Not Everything New is Innovative
Some time ago I received a CV from an aspiring product manager. In it he listed one of his qualities as “innovative,” which I liked. I called the guy in for an interview and we spent a good ten minutes of our meeting sparring over the term (this was in Israel, where the business culture really does allow candidates really to argue with interviewers, but that’s a topic for a different post). In retrospect I can see that we were talking past each other. When he said “innovative” he meant “inventive” or “creative,” but innovation has a specific meaning in a business sense.
Innovation is creating something new, of value.
The above definition of innovation will not sit well with everyone, and if you have a different take on it I would love to hear your opinion. Innovation, more specifically technological innovation, is completely dependent on it being a viable way to generate profits. The whole point of innovation is that it:
Will allow your company to create a legal monopoly over some product or service;
Is something that is needed in the market; and
That your company can somehow leverage that monopoly to make money.
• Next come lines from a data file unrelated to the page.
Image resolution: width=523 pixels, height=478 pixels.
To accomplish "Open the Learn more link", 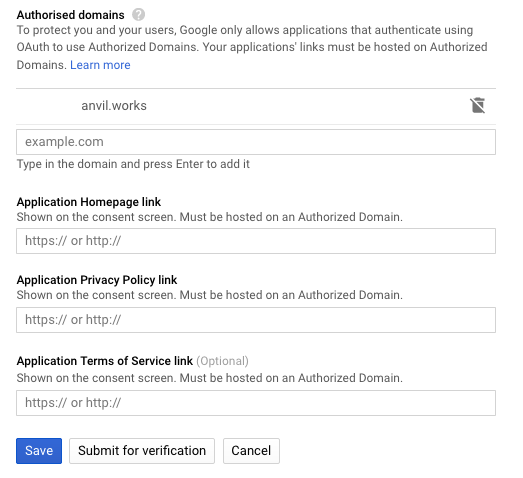I will click(x=100, y=65).
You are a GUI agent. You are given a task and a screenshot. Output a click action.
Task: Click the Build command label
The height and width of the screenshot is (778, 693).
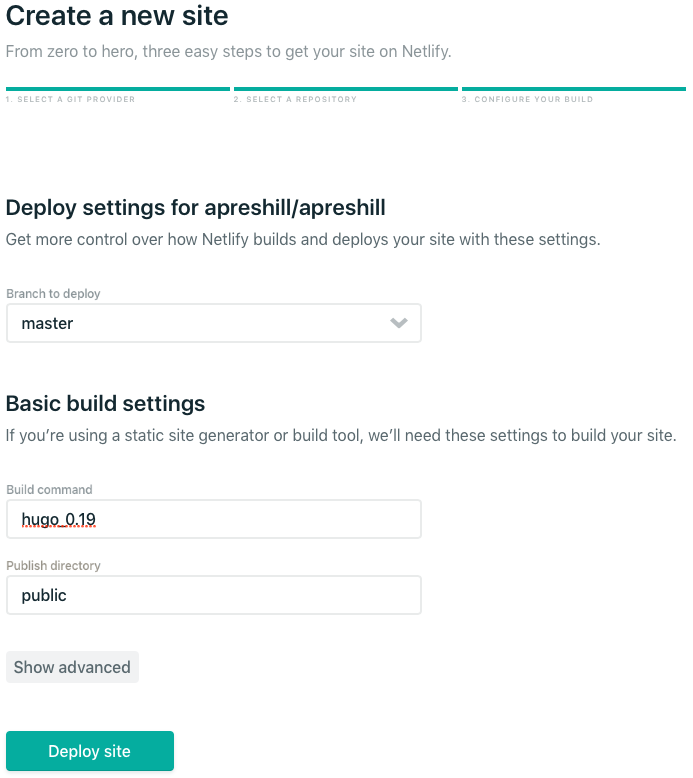[x=49, y=490]
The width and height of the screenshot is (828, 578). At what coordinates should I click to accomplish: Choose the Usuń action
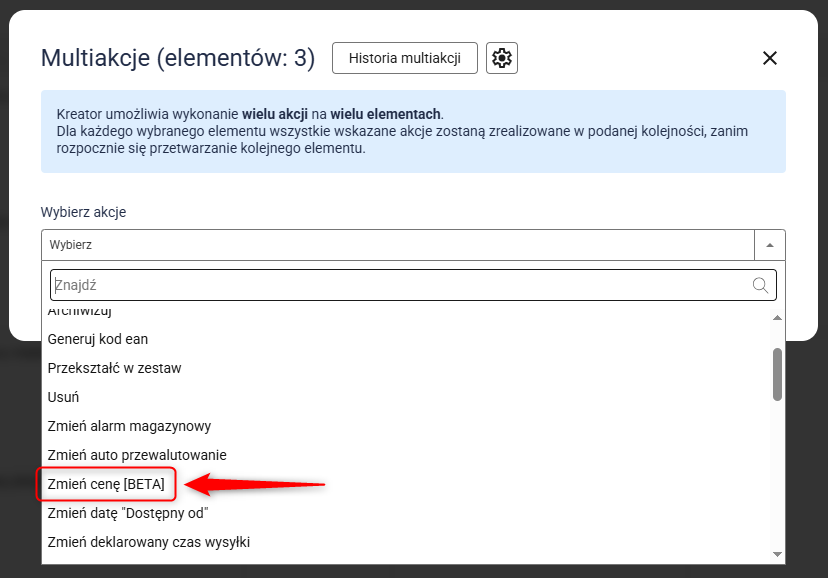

Your kid’s beautiful art project might be creative. If it cannot be sold it isn’t innovative in any real business sense. Or take that nifty invention that your brother-in-law came up with in the garage and he'd like you'd to join as a partner. Is it new? Let’s assume that it is. Is it creative? Again, let’s assume that it is. Does it create value that you two can capture? If it doesn’t, congratulate your brother-in-law on being inventive and creative and go look for business opportunities somewhere else.
What Picasso can teach us about innovation
Let's stick with art and discuss van Gogh and Picasso. Viewed through the lens of the management of innovation, one was former was creative while the latter was both creative and innovative. Vincent died penniless while Pablo made out quite well.
Was one a “better” painter than the other? I would argue that the question itself is a distraction. What makes them different for our purposes was that not only could Picasso create wonderful art, he was also successful in innovating a new business model around his art. Picasso created art and then took charge of its replication (lithographs, for example), distribution, promotion and so on. He was innovative in a way van Gogh wasn’t. "But van Gogh's paintings are worth millions," you'll say, and you'd be right. They are worth millions... now, decades after the poor man could have used the money. In discussing innovation strategy I strongly feel that we should stick to creativity that can make you money.
This isn’t a post about jargon. In the management of technological innovation concepts matter, clarity matters. Clarity about what innovation means is the first step to a successful innovation strategy.